Good News for Summer: Grill, Baby, Grill!

Greener, tastier cookouts, minus the hot dogs

  • Larry Sultan / Gallery Stock

    As with so many other health matters, we keep getting whipsawed by news about grilling. Every summer, we hear that this is the healthiest possible way to cook meat. The fat all drips away. Even skinless chicken breasts can be made appetizing through the magic of smoke and spicy marinade. Vegetables will, when exposed to fire, become as tasty a treat as lamb chops. Great! Then we are told, with equally bold-faced authority, that red meat is killing us, that potent carcinogens are grafted onto our meat when we grill it and that the American diet is a machine driving us and our planet into an early grave. (And not just any grave; we are getting so fat, we will have to be buried in caskets the size of Robert Earl Hughes'.)

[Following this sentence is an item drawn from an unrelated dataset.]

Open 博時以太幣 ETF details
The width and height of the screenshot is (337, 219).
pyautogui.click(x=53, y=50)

    As you might guess, neither position is entirely true. Grilling isn't spa cuisine and never has been. But new research shows that the health risks are, for the most part, tied to processed meats like hot dogs, sausage and bacon because of the chemicals often added to flavor these products. The research, which comes from the Harvard School of Public Health, is rock-solid, based on 20 studies investigating risk in more than a million people.

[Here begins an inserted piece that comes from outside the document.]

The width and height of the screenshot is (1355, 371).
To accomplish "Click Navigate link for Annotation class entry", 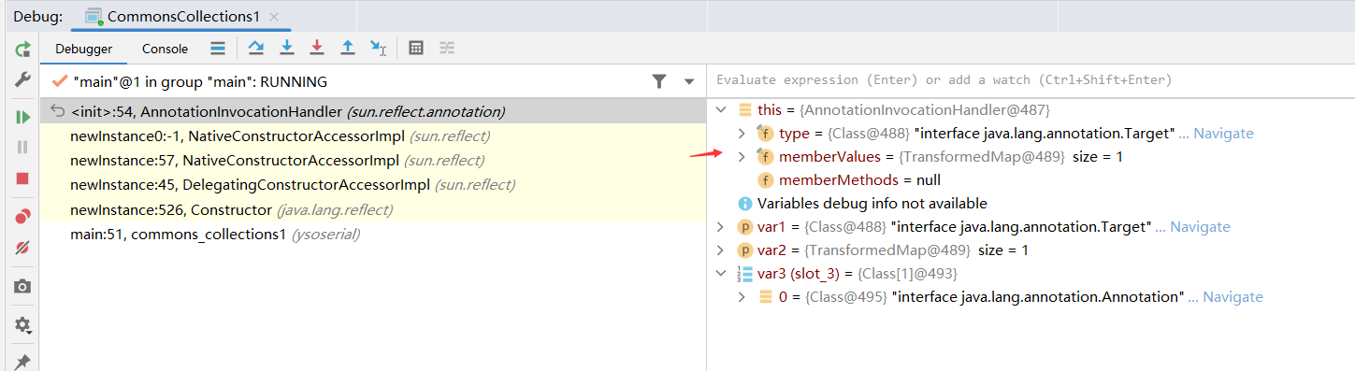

    We've learned enough about meat and cooking in recent years that the old ritual of bringing a plastic pack of skinless franks to the sink, washing off the preservative/Matrix-pod slime and throwing them on a grill seems pointless and primitive. Even the humble hamburger can be so much tastier than it ever was before, thanks to a growing awareness that beef ground at the supermarket will always trump frozen patties--and that good-quality burgers need not be turned into Brillo pads to be eaten safely.

    These are good times to grill. A general movement toward fresher food has helped make our cookouts not only healthier but better. Here are just a few of the ways:

    Meat matters.
    While not everybody can hasten to their local ranch and pick up grass-fed Limousin steaks or heritage Red Wattle pork chops, that's O.K. Right there in your supermarket aisle are cheaper, more flavorful cuts of meat, like skirt steak, hanger steak, pork blade chops and lamb ribs. None of these are as good as a prime rib eye, but they're all better than the ho-hum chicken of yesterday. It's also getting easier to find meat that is hormone- and antibiotic-free and that may even have been fed actual food rather than a chemical-spiked nutrient slurry. As with burgers, better meat can be cooked less, so that it's juicy and delicious on the inside.

    Just say no.
    To burning meat, that is. Carbonized black proteins are known carcinogens. They also taste bitter and leave ash in your mouth. Feh! Cook all your meat at medium-high heat to get it nut brown from edge to edge. And do more marinating. Research shows that marinating with rosemary and, to a lesser extent, lemon and garlic not only makes meat taste good but also hinders the formation of those toxins.

    Embrace coal.
    Sure, gas grills are convenient, but propane and natural gas are not renewable sources of energy. They also impart no flavor, other than the vague scent of suicide. Natural lump charcoal or, better yet, dried hardwood burns hot and clean and makes food taste as if it was actually cooked outdoors. The same isn't true of briquettes loaded with chemicals and lighter fluid, which produce more than 100 times as much carbon monoxide as propane does. They also give a nasty, napalm-like flavor to anything cooked over them. The green solution is the good solution here.

    Forget the bling.
    Before the Great Recession, status-conscious burghers were pimping out their grills in truly ludicrous ways. Nobody needs a $5,000 grill with 25,000-BTU burners and a rear-mounted infrared rotisserie. The best grilling is done on a simple Weber-style kettle grill. But if the lure of Williams-Sonoma is just too great, invest in some heavy steel tongs, a reinforced spatula, a silicone brush for basting and a wire brush for cleanup. That's about all anyone needs.

    Long live the new flesh!
    As much as I love meat, the days of the all-farm-animal fiesta seem to be drawing to a close. Seafood is coming on strong, and not just steaklike standbys like salmon and swordfish but also deliciously oily mackerel, garlicky squid, and even hard-shelled items like lobster, clams and crabs. You can grill these straight up, on cedar planks or even, for more delicate fish, inside aluminum foil (although that sort of defeats the purpose). And, yes, you can grill vegetables, from rugged roots, which can cook slowly on the edge of the Weber, to delicate stalks that can be flash-charred. Just steer clear of weird, highly processed hot dogs and all will be well.